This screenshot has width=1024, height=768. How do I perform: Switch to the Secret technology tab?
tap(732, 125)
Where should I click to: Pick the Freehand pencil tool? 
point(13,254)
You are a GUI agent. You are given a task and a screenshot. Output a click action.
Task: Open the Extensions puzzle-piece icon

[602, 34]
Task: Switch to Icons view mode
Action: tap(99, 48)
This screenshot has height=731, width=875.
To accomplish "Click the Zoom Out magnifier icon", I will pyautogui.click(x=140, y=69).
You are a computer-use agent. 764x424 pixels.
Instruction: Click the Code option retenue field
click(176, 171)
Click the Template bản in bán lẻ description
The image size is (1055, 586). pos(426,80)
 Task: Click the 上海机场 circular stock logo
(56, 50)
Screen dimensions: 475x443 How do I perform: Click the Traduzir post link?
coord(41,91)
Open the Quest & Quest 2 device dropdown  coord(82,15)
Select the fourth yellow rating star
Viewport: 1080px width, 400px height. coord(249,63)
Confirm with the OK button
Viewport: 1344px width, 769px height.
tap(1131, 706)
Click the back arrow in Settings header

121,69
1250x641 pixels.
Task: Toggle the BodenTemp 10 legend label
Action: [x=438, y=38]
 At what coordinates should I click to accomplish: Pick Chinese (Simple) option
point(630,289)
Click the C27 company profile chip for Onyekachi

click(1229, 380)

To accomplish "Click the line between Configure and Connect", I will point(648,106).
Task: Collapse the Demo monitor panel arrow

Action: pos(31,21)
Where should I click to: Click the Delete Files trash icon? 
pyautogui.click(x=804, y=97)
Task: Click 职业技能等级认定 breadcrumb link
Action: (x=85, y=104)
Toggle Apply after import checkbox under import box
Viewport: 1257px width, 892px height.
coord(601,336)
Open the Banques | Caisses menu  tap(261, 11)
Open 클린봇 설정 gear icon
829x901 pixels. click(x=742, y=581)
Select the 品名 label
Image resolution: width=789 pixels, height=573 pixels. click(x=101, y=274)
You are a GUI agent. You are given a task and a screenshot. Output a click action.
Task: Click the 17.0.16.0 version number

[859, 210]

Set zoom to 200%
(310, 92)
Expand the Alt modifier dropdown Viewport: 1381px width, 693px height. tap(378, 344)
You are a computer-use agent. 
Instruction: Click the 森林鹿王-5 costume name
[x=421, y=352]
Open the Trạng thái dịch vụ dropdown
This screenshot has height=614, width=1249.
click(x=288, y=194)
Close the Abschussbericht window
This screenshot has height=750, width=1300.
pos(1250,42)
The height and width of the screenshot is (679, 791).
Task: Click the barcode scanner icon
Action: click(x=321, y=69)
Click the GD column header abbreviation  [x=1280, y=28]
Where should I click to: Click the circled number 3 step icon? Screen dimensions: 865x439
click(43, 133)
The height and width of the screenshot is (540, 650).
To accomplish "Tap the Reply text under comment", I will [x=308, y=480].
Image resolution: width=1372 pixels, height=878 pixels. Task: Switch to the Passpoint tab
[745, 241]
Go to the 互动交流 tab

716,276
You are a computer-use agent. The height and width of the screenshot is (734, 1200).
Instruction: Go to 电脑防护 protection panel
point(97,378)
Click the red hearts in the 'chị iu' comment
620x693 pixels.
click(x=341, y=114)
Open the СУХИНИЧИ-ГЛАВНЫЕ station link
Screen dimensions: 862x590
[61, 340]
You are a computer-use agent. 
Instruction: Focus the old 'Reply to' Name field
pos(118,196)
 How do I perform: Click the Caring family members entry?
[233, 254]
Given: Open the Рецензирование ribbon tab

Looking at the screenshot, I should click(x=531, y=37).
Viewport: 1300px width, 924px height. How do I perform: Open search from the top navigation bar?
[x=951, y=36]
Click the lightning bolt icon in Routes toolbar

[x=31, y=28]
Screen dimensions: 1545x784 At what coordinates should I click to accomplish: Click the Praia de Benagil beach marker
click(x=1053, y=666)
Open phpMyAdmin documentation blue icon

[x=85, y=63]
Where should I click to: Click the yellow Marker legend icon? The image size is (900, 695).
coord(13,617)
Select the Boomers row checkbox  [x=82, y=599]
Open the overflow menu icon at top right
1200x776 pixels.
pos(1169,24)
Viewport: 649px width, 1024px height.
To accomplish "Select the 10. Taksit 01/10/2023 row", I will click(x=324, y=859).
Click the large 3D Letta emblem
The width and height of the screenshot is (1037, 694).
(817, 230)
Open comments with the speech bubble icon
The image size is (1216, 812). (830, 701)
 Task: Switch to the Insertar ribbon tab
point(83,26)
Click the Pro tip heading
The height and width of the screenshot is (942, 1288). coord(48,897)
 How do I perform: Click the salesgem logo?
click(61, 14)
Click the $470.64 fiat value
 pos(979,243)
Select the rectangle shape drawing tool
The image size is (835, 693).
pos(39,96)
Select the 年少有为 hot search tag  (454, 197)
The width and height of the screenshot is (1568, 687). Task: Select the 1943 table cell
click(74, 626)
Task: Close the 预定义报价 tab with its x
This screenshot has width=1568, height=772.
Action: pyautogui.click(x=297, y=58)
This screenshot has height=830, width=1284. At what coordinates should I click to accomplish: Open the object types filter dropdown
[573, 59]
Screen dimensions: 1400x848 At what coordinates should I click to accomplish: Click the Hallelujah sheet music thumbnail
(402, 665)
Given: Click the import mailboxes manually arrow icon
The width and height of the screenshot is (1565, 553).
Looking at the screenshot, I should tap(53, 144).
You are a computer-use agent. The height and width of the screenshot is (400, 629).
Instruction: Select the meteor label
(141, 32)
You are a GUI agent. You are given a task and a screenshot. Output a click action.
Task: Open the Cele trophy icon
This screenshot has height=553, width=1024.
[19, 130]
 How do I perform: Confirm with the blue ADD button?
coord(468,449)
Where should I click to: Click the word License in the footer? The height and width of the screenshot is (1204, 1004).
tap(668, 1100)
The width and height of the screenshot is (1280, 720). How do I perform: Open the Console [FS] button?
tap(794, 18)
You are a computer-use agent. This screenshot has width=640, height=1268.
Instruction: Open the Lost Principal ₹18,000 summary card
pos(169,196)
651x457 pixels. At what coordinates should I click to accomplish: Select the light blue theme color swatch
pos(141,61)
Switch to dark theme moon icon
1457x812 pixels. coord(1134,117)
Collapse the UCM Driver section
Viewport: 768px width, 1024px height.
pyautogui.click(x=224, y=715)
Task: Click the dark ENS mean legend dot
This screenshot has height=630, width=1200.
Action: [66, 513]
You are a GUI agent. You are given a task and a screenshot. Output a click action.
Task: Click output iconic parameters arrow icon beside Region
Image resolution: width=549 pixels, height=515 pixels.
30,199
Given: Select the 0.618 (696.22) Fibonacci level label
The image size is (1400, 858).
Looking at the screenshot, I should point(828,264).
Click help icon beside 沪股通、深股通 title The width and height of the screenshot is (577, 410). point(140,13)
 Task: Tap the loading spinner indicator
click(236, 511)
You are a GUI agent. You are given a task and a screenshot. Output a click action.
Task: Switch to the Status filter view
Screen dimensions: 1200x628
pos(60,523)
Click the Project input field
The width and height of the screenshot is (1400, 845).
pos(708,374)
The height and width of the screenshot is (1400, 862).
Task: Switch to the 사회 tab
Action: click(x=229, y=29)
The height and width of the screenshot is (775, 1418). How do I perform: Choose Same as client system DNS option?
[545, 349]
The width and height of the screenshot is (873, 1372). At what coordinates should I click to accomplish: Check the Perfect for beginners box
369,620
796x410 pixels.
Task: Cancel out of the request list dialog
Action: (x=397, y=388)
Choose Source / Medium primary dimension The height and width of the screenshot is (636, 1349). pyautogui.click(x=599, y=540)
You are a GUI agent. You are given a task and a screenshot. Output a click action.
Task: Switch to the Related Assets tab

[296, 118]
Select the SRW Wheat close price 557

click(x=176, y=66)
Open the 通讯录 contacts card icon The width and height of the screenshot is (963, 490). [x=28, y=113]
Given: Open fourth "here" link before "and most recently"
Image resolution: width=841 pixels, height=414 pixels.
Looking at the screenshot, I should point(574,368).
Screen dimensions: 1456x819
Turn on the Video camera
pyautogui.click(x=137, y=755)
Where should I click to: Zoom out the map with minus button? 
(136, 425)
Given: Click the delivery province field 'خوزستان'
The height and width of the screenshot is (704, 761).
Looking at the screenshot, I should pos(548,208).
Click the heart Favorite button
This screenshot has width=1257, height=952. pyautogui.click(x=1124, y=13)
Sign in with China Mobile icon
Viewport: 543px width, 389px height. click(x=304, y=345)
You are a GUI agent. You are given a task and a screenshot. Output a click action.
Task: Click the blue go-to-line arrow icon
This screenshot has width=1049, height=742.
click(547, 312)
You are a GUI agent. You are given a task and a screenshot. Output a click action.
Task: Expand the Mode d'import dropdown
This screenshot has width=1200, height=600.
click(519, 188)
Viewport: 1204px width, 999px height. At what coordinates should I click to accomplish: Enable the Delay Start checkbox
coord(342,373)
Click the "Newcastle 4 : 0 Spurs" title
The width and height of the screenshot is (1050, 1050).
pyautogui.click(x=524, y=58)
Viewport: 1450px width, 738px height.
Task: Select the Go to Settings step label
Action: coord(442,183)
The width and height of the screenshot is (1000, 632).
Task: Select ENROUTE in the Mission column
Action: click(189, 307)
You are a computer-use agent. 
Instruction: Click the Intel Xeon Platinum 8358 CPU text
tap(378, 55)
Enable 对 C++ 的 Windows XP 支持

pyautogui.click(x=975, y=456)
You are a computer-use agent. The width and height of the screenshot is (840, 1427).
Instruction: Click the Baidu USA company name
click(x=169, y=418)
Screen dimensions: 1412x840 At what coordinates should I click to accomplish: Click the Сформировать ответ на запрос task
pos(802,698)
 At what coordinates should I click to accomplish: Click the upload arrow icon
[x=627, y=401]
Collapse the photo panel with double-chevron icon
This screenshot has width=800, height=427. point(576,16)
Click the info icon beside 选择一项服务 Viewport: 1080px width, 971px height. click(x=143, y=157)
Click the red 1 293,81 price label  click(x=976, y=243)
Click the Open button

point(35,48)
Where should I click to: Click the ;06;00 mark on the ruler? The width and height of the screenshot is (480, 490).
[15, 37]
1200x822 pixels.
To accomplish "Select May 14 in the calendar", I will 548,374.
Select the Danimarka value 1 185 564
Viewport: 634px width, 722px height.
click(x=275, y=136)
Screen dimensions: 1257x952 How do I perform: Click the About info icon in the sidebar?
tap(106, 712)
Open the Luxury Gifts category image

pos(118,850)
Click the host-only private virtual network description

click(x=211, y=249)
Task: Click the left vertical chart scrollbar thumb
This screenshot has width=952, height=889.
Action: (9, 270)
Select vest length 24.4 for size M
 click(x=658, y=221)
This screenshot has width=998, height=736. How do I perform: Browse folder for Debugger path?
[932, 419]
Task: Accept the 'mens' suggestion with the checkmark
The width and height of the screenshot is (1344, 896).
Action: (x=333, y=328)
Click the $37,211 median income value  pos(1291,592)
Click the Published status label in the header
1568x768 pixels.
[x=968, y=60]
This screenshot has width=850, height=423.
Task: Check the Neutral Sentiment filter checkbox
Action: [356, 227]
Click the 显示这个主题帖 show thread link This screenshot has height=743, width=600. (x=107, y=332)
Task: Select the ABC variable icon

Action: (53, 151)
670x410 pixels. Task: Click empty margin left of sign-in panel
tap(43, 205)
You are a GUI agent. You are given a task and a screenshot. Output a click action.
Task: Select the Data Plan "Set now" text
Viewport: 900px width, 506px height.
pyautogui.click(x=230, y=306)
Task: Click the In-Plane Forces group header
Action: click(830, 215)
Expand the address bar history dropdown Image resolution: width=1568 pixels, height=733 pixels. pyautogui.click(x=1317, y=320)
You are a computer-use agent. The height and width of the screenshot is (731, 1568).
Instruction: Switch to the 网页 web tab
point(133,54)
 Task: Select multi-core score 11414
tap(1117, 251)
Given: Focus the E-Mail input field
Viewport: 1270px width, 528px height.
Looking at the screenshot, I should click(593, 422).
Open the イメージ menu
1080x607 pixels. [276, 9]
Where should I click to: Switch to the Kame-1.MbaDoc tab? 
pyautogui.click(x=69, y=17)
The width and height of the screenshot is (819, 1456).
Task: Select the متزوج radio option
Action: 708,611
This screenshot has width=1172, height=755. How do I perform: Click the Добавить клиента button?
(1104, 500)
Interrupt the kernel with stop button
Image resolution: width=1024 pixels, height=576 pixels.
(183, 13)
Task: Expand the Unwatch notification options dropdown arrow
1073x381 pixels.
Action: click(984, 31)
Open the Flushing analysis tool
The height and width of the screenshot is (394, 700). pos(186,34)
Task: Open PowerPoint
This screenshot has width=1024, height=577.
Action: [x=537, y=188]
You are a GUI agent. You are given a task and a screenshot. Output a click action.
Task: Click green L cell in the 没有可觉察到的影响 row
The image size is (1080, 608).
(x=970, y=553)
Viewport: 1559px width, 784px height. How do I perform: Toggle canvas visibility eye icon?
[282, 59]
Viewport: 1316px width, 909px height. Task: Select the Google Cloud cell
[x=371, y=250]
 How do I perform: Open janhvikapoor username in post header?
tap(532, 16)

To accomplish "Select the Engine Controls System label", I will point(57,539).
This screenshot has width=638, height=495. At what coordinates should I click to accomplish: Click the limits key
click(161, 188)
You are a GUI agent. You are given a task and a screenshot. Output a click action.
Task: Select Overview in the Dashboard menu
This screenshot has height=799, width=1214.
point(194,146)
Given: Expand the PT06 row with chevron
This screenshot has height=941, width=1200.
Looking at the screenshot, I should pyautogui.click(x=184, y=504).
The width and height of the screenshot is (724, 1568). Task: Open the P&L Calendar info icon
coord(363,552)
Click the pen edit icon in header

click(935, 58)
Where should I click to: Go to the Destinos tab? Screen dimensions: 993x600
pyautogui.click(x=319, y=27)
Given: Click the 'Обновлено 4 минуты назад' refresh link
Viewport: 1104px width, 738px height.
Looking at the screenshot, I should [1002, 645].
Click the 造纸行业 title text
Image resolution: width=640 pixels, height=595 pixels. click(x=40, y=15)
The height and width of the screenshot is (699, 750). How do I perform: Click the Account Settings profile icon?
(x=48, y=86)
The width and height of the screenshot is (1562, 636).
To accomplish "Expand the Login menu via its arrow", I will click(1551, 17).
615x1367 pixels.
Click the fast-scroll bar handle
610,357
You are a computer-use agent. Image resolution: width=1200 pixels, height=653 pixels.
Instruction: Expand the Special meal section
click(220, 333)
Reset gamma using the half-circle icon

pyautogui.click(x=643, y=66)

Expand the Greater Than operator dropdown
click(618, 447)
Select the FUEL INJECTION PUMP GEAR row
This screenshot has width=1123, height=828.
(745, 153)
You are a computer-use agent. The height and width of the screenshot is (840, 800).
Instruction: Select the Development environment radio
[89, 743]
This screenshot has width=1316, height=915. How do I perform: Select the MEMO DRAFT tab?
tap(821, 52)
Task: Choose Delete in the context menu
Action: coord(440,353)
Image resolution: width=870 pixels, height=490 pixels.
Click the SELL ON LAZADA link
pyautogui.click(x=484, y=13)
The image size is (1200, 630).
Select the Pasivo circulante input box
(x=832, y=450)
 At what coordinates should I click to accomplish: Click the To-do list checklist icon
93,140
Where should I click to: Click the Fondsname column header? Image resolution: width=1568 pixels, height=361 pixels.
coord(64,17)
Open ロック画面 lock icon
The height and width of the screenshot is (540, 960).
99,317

= = = = = = =

Go through the data and return each line where the word "computer" appears.

*Result of the exercise*
You are a computer-use agent. 764x424 pixels.
You are a computer-use agent. 
You are a computer-use agent. The height and width of the screenshot is (734, 1200).
You are a computer-use agent. 
You are a computer-use agent. The height and width of the screenshot is (400, 629).
You are a computer-use agent. This screenshot has width=640, height=1268.
You are a computer-use agent. 
You are a computer-use agent. The width and height of the screenshot is (840, 1427).
You are a computer-use agent. The height and width of the screenshot is (731, 1568).
You are a computer-use agent. Image resolution: width=1200 pixels, height=653 pixels.
You are a computer-use agent. The height and width of the screenshot is (840, 800).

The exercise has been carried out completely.